Langerhans Cell Histiocytosis in the central nervous system, cranial and spinal bones: imaging features

INTRODUCTION: Langerhans Cell Histiocytosis (LCH) is a rare neoplastic disorder characterized by monoclonal proliferation and tissue infiltration by pathological dendritic cells, often associated with abnormal activation of the MAPK signaling pathway and BRAF V600E mutation. The diagnosis is established through clinical, radiological, and histopathological evaluation. It can manifest in various organs, notably bones, skin, and the hypothalamic-pituitary axis. The assessment of central nervous system (CNS) involvement in LCH includes both parenchymal and non-parenchymal structures, including craniofacial bones, hypothalamic-pituitary axis, and meninges.

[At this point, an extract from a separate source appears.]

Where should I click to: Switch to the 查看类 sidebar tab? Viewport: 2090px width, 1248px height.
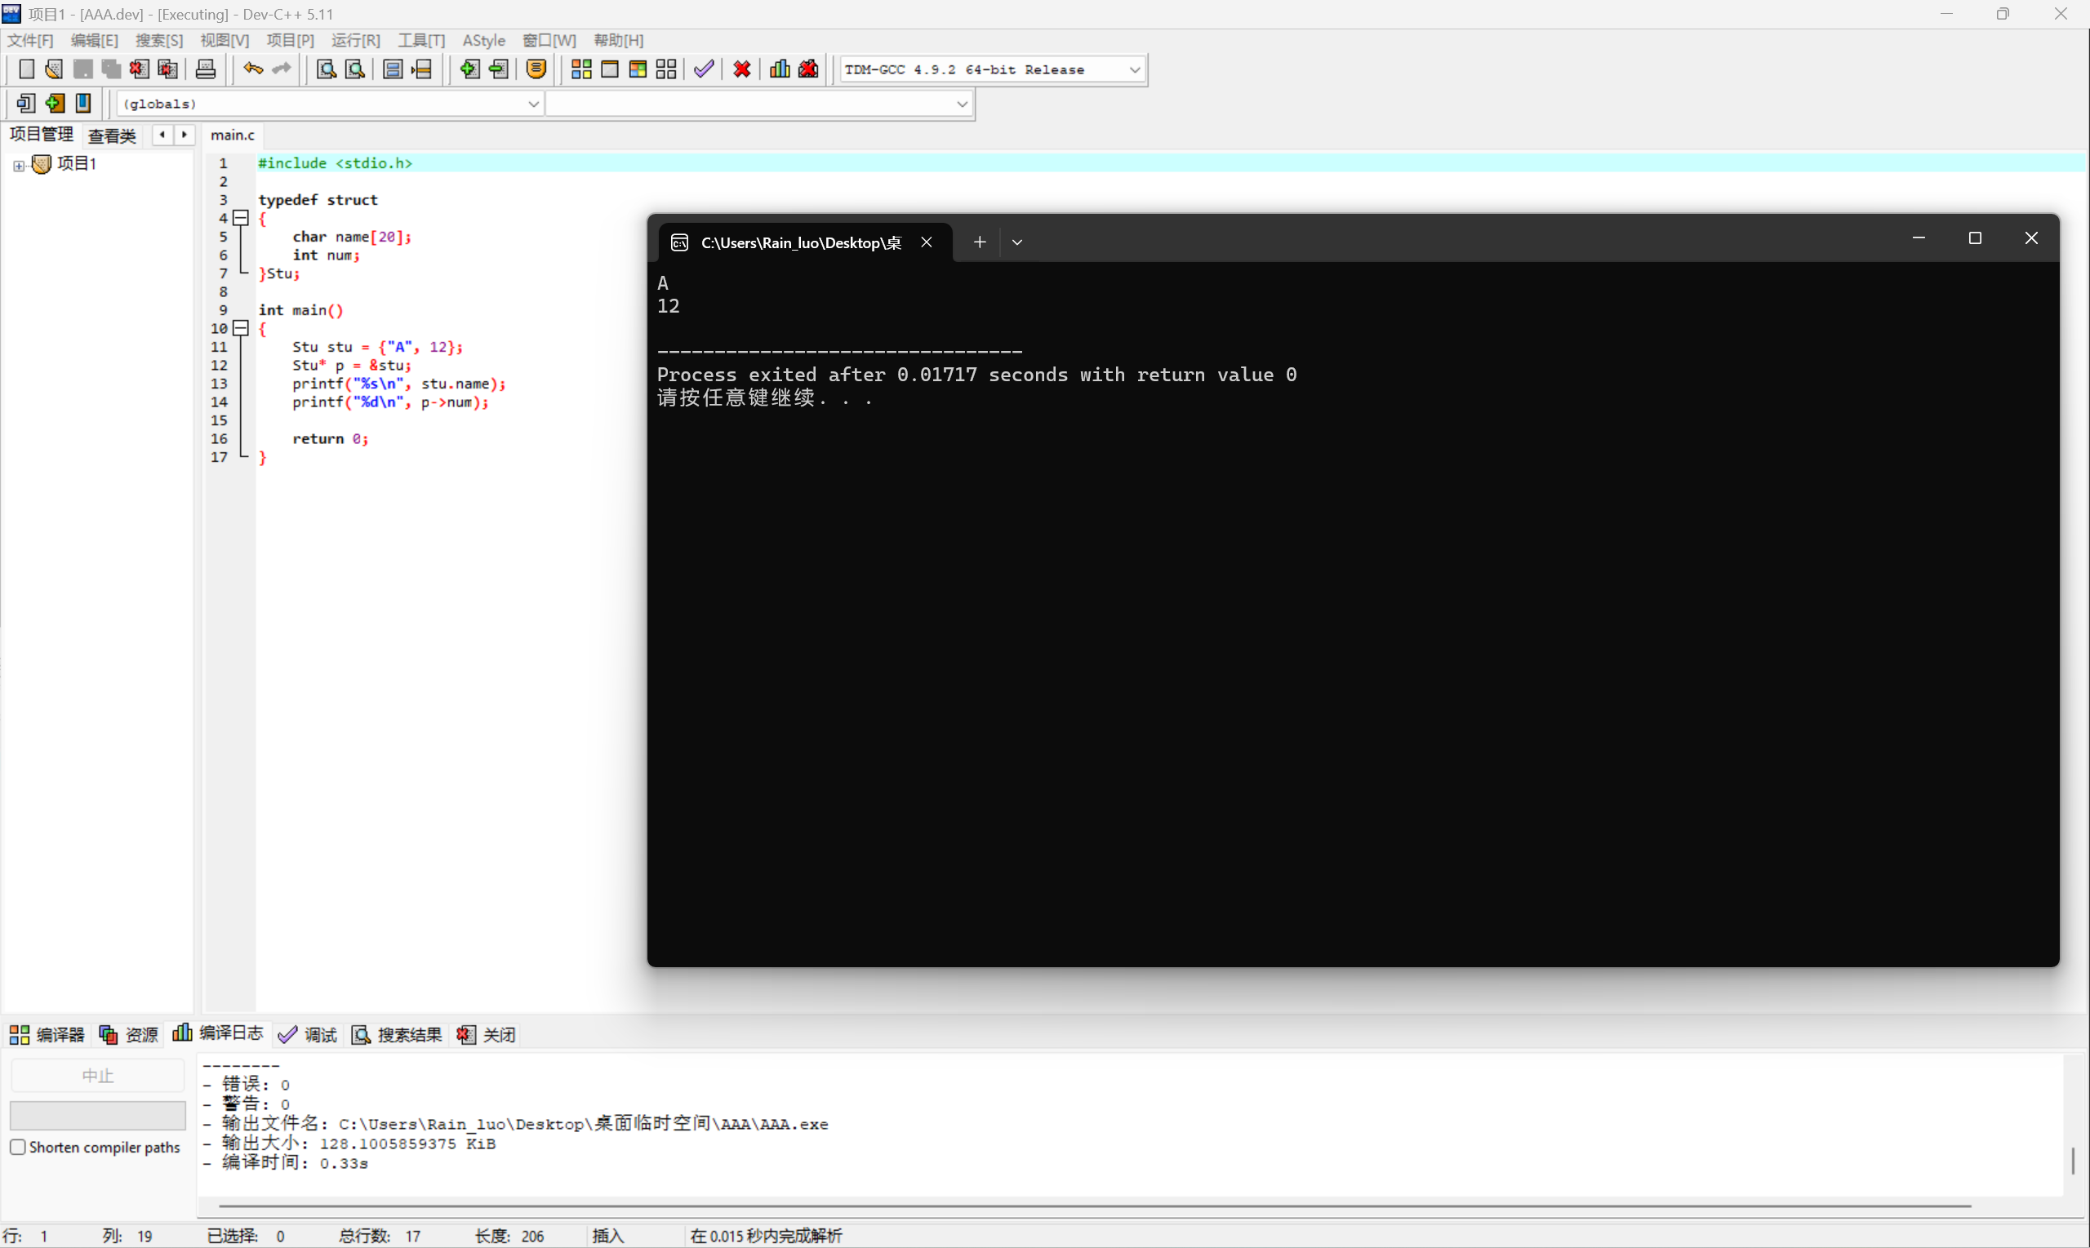111,135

AREAS COVERED: We used the PubMed database and reviewed relevant English-language literature published from 1989 to 2024. The sources included original researches, reviews and case reports, excluding editorials and letters to the editor. This review focuses on the existing evidence regarding the imaging, clinical, and pathological aspects of CNS, cranial and spinal bones involvement in LCH and its differential diagnosis. EXPERT OPINION: Imaging plays an essential role in properly diagnosing, guiding biopsy and monitoring treatment. Computed tomography (CT) is particularly helpful for evaluating bone involvement, while magnetic resonance imaging (MRI) is preferred for assessing parenchymal brain and meningeal lesions. The disease can present in either tumoral or neurodegenerative forms, manifesting with varied symptoms depending on the affected region.